Why am I saying this? Where’s the evidence? Well, keep in mind that, as I have said before, Evidence ≠ Proof and if you sincerely want to examine the evidence, then the evidence is here.

What tipped the balance for me was the discovery that almost all the ‘bellwether counties’ called the election wrongly this year. I would love to see a probabilistic assessment of how likely it is for this to happen. It is such an unprecedented event that it would need (absent fraud) to be included in a wider narrative of election success. In other words, if this remarkable result were the consequence of a wide political embrace of Biden (or rejection of Trump) then many other things would also be the case. For example, Biden would need to outperform the results that Clinton achieved. Biden would have needed to have done that consistently across the United States and not just in the swing states. And so on.

So far as I can tell, these things did not happen. The remarkable achievements of Mr Biden seem to be associated most closely with the results obtained in Democrat governed swing states (not exclusively – eg Georgia).

None of this is to say that the people making these arguments are not lunatics. It’s because they seem to be lunatics – and engaging in blunderbuss legal applications riddled with errors – that I came up with the theme for this sequence. Yet, just because they are lunatics doesn’t mean that the election wasn’t fiddled.

There is something very wrong here. I’d love to read a psephological analysis (looking at you Peter Ould) as to how in fact is is perfectly plausible for Biden to have achieved what he achieved, especially with regard to the bellwether counties. Until and unless I do, I shall continue to find myself in the epistemic company of the crazies, nervously looking at my feet.

Update 10/1/21 – I’ve continued to dig, and found some good websites with the information that I was after. This lawsuit (against one of the key crazy people) is especially informative. I would now rewrite the headline as ‘the election almost certainly wasn’t fixed’. I’d want to keep some element of doubt, but that’s a personality quirk of mine, stemming from a theological and philosophical training – the only absolute is God.

I’m keeping the original post – and original post title – in place, to encourage my epistemic humility.

I don’t want to sound like a crazy person

I don’t want to sound like a crazy person – which is an acknowledgement that I know I sometimes do.

However, I also know that sometimes the crazy person is right, and not just in a ‘stopped clock is right twice a day’ sense. Sometimes the crazy person is right simply because they are outside the social consensus, in the way of children and naked emperors; sometimes also the desire to be a child, and mock the nakedness of emperors, is a temptation for those who are more cynical than innocent.

So I accept the hazards involved in speaking from an unusual perspective. I accept most of all that ‘of course I could be wrong’ and perhaps what I most want from speaking about what I see is a refreshed dialogue, new perspectives that can show me where I am wrong.
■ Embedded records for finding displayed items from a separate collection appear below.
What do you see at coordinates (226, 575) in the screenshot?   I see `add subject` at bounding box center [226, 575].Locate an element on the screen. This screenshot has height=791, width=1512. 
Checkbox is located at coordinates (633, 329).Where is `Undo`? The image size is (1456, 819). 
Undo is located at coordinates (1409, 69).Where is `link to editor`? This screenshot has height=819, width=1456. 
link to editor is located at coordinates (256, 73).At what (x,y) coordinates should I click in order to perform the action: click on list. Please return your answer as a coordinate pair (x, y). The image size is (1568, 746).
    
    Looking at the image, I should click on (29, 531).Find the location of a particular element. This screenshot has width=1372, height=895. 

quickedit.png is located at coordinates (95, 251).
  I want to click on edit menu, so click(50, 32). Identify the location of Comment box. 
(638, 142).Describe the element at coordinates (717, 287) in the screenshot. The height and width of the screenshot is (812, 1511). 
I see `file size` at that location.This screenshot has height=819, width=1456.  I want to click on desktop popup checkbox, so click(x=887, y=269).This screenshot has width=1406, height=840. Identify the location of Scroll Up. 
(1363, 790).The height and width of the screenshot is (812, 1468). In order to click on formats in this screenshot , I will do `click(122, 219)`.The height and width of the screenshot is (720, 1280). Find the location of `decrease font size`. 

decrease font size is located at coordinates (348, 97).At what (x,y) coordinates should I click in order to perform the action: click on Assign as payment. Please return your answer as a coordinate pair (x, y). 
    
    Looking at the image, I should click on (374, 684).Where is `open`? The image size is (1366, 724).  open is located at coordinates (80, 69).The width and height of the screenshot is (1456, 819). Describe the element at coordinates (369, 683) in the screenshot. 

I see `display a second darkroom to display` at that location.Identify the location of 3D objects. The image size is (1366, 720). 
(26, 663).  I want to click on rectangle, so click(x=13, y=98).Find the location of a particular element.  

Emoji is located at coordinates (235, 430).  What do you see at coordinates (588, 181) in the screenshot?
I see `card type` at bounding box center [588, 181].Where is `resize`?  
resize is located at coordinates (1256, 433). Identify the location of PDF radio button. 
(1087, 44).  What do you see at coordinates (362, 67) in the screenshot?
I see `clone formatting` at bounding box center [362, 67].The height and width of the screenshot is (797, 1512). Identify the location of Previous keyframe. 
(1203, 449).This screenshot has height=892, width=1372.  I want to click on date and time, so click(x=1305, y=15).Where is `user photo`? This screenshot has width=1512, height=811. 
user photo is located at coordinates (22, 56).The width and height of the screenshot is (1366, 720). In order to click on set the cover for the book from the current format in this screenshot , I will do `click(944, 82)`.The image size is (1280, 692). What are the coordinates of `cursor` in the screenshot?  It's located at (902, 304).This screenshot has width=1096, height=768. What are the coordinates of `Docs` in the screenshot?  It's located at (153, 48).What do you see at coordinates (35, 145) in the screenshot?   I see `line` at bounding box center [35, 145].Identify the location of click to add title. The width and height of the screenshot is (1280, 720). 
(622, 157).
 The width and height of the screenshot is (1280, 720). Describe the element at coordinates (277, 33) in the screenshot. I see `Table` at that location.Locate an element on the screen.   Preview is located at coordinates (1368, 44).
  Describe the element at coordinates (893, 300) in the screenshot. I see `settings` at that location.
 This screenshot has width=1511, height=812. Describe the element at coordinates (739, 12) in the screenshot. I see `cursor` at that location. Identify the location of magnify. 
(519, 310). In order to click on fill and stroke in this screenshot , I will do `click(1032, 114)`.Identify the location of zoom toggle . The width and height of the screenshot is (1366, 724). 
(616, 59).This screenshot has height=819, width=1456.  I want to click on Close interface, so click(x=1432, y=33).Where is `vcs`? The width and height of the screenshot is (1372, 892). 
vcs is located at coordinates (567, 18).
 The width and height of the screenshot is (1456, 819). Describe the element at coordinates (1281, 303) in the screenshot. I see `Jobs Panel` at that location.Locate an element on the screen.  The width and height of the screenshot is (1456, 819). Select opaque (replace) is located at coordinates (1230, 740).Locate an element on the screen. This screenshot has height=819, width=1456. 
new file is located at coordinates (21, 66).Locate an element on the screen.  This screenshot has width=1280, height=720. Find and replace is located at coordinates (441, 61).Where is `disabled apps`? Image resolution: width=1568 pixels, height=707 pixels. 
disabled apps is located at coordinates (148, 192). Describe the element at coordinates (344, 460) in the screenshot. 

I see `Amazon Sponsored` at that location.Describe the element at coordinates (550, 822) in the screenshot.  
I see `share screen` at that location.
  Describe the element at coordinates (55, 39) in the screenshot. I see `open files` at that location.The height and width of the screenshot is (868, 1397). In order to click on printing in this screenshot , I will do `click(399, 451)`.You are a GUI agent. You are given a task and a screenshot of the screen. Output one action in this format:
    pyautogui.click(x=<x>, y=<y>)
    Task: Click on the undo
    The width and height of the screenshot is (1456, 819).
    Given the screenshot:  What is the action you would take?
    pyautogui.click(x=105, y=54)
I am thirsty for the truth.

I have my own biases, most of which flow from a profound commitment to the Christian tradition, which has given me a respectful scepticism towards “the science” and a realistic appraisal of the nature of human evil.

All of which is a bit of throat clearing. This last year – these last few years – have been difficult ones. I have often proclaimed that I wanted to write more, and then not done so. So I’m not going to proclaim anything about how often I shall write. All I want to say is: I’m going to write some things that will make me sound like a crazy person. This is me trying to find the truth, and providing updates along the way – I am a work in progress.